A 20-year-old will need to invest Rs 8,416 per month in a mutual fund scheme at 12 per cent compounded annualised growth rate (CAGR) to accumulate Rs 10 crore by the time he turns 60. A 25-year-old and a 30-year-old will, however, need to invest Rs 15,396 and Rs. 28,329 per month, respectively, to accumulate the same corpus.
These findings appear in a report titled ‘Wealth Conversations December 2022’ by FundsIndia, a Securities and Exchange Board of India (Sebi ) registered investment analyst.
The report says that the 20-year annualised return of Nasdaq 100 total return index (TRI) was 16.6 per cent CAGR, while for Nifty 50 TRI, it was 17.1 per cent CAGR.
According to the report, in essence, the investment amount required by a 30-year old to accumulate Rs 10 crore is more than three times the amount required by a 20 year old.
The report also cites many other trends. Here are some of the other equity mutual fund investing trends observed in the report.
Sensex Traded Below Peak Level For About 51% Of The Days Since April 1979
According to the report, Bombay Stock Exchange’s 30 share Sensex traded at levels of about 10 per cent below its peak for about 51 per cent of its trading days since April 1979. For 29 per cent of the days, Sensex traded at about 20 per cent below its peak, the report adds.

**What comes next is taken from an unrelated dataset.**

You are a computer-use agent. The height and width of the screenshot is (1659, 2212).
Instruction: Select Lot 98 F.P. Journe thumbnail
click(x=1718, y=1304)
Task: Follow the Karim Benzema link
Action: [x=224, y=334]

Historically, temporary market declines of 30-60 per cent occurred once every 7-10 years, the report further says.
The biggest fall in the value of the Sensex (61 per cent) occurred in 2008. It took about one year and eight months to recover back to the peak levels. Incidentally, the fall itself took one year and two months. So, in total, it took two years and 10 months for the market to go through the entire cycle of the fall and the subsequent recovery.
In comparison, the market-wide sell-off in 2020, which led to the Sensex falling by about 38 per cent from its peak, took just 10 months, including two for the fall, and another eight months for the recovery.
Indian Equities Have Fared Well Despite Numerous Intermittent Crisis Events
About 12 major crisis events have occurred since January 1986, the report says, which resulted in the Indian markets falling significantly. But despite these events, the equity markets have given superior wealth creating returns.
These include events, such as the Harshad Mehta Scam, Dot Com Bubble Burst, The Global Meltdown of 2008, European Debt Crisis, The Global Market Sell-Off Decline of 2015-16 and the Coronavirus Pandemic of 2020.
According to the report, from 1980 till 2022, the market upsides were always higher than the downsides.
Investing Just Before A Marketwide Crash Is Not Something To Curse
The report adds that people usually tend to curse themselves for investing during market peaks and when the market falls heavily from the peak levels, they feel a sense of regret. However, data shows that people who invested just before a big market-wide crash still benefited from a decent wealth creating return.
According to the report, people who invested just before the 2000 Dotcom Bubble crash had to go through a 50 per cent drop in absolute value of their investments, but in the long term, they had earned a 12 per cent return.